▶ **Work to complete**:
1: Answer these questions from the panel descriptions.
(a) What is Samantha Fisher's title and company?
(b) Where did Tesco put a coworking space?
(c) What position does Dave Cairns hold, and at which company?
2: In the panel descriptions, write out the stretch from "With macroeconomic forces" through "2019-era levels again?" again, replacing "crossroads" with "turning point".

**** Document passage ****

Our Big Question: With many management philosophies, the loudest proponents can quickly become zealots who proclaim that ‘the new thing’ is not just one way to do something — but the Best way to do something. Many, however, are rightfully skeptical that the tried-and-true method of getting in a room and talking about problems (and providing emotional support, working through difficult interpersonal problems, generating intangible excitement and momentum for initiatives and ideas, etc.) is still just inherently preferable to 'async'
Is 'asynchronous communication' just a necessary compromise driven by the self-serving needs of autonomy-minded workers, or is it actually superior — from an organizational perspective?

On this panel, we’ll hear from Samantha Fisher, Head of Dynamic Work at Okta; Nathan Barry, CEO & Co-founder at ConvertKit; Julia Szatar, Head of Product Marketing at Loom and Ryan Burke, Chief Revenue Officer at Qatalog.

4. What will the office look like in a remote world?

Last week in our newsletter, we highlighted how Tesco, a major grocery store chain in the UK, was putting a coworking space inside of a grocery store. Commercial real estate is a major component of the economy — from the skyscrapers that dominate major city centers to the office parks that take up acres of land and parking space in and around the suburbs.

With macroeconomic forces putting pressure on tenants and landlords alike — with the price of oil, the after-effects of the pandemic, the stock market correction, and the remote work movement all bearing down on revenue forecasts — the future of commercial real estate is at a crossroads. What will become of millions in square footage that may not ever be occupied at 2019-era levels again?

Alex Morris, Partner at McKinsey; Dave Cairns, VP Office Leasing at CBRE; and Sami Hero, Chief Revenue Officer at Remo will discuss this topic.

Our Big Question: Commercial landlords, political leaders, private equity groups and commercial real estate agents will all have a vested and biased interest in the “return to the office” as they hope to revitalize their financial interests in bustling downtowns filled with occupied floors of workers. We hope to hear clear-eyed thinking on whether there actually will be a “return to the office” or if this might simply be the wishful thinking of distressed parties hoping for their rents and tax bases to come back. Can the commercial real estate industry adapt if we never go back to the way offices were prior to the 2020s?

5. Diversity and inclusion — how do companies manage diverse and inclusive workplaces when we’re not all together?

**** Listed records ****

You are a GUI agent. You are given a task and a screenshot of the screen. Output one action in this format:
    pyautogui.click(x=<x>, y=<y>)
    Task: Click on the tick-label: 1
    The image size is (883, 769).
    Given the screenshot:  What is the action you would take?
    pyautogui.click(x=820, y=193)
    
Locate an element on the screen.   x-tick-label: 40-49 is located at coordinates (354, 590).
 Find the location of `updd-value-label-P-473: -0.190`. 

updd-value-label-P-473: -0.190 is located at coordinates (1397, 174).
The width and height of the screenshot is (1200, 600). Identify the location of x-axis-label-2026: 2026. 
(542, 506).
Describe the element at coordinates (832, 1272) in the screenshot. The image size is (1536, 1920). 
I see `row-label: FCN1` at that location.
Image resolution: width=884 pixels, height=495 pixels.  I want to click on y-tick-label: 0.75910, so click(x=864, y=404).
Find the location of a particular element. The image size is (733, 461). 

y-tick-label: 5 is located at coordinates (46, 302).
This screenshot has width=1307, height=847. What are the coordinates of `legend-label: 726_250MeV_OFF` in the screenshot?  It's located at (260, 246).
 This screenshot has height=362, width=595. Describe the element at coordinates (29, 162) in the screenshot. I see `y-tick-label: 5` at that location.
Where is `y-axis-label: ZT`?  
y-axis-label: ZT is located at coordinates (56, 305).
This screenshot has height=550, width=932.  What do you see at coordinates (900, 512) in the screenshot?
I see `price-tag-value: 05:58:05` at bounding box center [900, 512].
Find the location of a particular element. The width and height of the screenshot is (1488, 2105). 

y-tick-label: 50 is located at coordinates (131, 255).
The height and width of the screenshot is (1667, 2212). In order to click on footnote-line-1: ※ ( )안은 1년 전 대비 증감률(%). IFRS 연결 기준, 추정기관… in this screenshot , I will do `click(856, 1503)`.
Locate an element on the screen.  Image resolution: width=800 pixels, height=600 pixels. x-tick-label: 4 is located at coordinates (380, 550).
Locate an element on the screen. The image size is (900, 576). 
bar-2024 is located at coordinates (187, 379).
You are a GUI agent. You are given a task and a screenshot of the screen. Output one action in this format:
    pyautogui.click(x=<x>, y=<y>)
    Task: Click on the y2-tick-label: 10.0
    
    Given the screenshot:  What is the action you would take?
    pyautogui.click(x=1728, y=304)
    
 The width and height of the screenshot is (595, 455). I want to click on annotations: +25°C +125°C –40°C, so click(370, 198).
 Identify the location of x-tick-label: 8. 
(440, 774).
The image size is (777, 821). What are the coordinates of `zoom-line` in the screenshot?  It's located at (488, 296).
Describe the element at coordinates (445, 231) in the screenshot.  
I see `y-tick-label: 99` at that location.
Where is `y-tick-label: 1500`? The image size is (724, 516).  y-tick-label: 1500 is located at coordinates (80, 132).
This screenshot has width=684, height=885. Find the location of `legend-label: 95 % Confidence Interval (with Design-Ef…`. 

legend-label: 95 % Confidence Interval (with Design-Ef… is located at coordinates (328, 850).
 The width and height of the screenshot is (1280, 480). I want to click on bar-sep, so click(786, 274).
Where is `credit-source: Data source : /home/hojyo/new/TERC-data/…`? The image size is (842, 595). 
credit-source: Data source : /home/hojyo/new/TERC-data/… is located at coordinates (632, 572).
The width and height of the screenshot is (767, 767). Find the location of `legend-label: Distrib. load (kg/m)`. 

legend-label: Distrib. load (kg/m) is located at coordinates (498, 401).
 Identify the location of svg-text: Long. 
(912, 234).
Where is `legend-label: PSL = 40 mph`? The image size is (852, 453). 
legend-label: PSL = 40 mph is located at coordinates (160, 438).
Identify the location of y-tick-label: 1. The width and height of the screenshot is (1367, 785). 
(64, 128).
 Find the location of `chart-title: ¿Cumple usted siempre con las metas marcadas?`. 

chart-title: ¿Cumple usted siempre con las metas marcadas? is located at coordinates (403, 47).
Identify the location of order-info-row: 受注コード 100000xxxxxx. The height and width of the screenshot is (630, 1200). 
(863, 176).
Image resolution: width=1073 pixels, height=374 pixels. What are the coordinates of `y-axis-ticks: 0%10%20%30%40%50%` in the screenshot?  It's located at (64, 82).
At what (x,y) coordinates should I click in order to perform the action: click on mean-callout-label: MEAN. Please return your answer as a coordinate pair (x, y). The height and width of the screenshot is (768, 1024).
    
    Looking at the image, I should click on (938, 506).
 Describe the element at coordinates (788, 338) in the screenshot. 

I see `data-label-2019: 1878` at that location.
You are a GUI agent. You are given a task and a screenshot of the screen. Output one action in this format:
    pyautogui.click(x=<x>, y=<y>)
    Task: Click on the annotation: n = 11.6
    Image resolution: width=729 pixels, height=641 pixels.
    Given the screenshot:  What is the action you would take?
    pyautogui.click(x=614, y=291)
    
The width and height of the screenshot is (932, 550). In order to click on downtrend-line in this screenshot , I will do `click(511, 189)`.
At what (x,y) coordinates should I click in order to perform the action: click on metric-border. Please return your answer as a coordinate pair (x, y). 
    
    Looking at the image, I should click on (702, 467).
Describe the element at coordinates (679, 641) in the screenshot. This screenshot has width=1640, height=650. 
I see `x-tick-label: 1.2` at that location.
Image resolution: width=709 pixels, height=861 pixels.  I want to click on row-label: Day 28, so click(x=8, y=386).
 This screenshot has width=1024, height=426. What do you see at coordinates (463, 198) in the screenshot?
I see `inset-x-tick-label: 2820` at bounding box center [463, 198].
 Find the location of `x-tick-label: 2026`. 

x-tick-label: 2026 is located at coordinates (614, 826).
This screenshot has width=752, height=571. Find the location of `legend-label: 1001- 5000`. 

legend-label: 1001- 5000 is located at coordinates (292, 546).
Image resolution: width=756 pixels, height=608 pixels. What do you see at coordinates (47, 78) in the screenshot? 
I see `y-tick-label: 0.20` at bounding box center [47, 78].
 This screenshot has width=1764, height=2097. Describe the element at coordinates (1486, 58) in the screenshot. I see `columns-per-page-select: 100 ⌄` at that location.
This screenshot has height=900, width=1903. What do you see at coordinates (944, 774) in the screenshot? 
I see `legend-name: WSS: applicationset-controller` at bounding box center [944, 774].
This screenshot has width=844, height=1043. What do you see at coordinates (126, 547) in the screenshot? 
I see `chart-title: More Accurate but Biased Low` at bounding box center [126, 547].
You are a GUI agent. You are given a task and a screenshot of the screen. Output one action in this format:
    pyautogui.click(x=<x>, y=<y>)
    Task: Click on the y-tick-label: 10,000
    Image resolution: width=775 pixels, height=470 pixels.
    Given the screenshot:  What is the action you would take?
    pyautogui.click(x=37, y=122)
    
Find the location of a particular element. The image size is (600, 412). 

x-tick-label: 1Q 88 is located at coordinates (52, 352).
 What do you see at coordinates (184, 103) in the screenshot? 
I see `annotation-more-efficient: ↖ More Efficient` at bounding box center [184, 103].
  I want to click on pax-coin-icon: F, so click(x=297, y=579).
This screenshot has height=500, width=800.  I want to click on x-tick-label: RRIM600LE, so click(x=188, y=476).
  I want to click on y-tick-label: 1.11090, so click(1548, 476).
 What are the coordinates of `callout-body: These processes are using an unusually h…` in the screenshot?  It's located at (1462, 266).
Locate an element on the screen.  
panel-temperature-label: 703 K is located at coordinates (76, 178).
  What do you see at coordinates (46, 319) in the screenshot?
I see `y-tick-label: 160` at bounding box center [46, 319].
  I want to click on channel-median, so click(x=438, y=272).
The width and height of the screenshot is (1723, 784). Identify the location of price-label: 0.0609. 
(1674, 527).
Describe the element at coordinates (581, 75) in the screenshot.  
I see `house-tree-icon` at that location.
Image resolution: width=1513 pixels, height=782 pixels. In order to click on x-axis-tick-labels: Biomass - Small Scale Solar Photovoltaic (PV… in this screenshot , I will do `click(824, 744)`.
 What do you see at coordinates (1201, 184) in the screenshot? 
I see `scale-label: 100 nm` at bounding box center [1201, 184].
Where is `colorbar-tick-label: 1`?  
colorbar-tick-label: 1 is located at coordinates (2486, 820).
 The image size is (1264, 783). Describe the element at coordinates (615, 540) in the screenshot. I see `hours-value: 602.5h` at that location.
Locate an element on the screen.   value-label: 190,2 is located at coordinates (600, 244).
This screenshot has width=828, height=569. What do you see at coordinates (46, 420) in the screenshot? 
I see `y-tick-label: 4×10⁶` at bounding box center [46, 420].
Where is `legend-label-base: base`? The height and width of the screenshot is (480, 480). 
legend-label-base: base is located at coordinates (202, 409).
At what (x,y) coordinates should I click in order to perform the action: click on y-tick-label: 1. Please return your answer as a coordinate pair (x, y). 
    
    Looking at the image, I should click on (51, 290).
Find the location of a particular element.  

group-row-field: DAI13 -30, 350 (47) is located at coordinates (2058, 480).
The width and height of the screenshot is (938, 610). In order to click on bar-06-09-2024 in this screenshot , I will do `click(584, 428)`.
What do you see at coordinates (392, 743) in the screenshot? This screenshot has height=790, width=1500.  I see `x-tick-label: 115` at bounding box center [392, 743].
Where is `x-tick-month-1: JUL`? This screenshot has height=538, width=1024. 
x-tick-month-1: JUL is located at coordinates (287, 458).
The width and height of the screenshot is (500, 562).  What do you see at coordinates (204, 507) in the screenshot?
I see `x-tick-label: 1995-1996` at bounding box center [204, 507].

****

▶ **Problem solutions**:
1:
(a) Head of Dynamic Work at Okta
(b) Inside a grocery store
(c) VP Office Leasing at CBRE

2:
With macroeconomic forces putting pressure on tenants and landlords alike — with the price of oil, the after-effects of the pandemic, the stock market correction, and the remote work movement all bearing down on revenue forecasts — the future of commercial real estate is at a turning point. What will become of millions in square footage that may not ever be occupied at 2019-era levels again?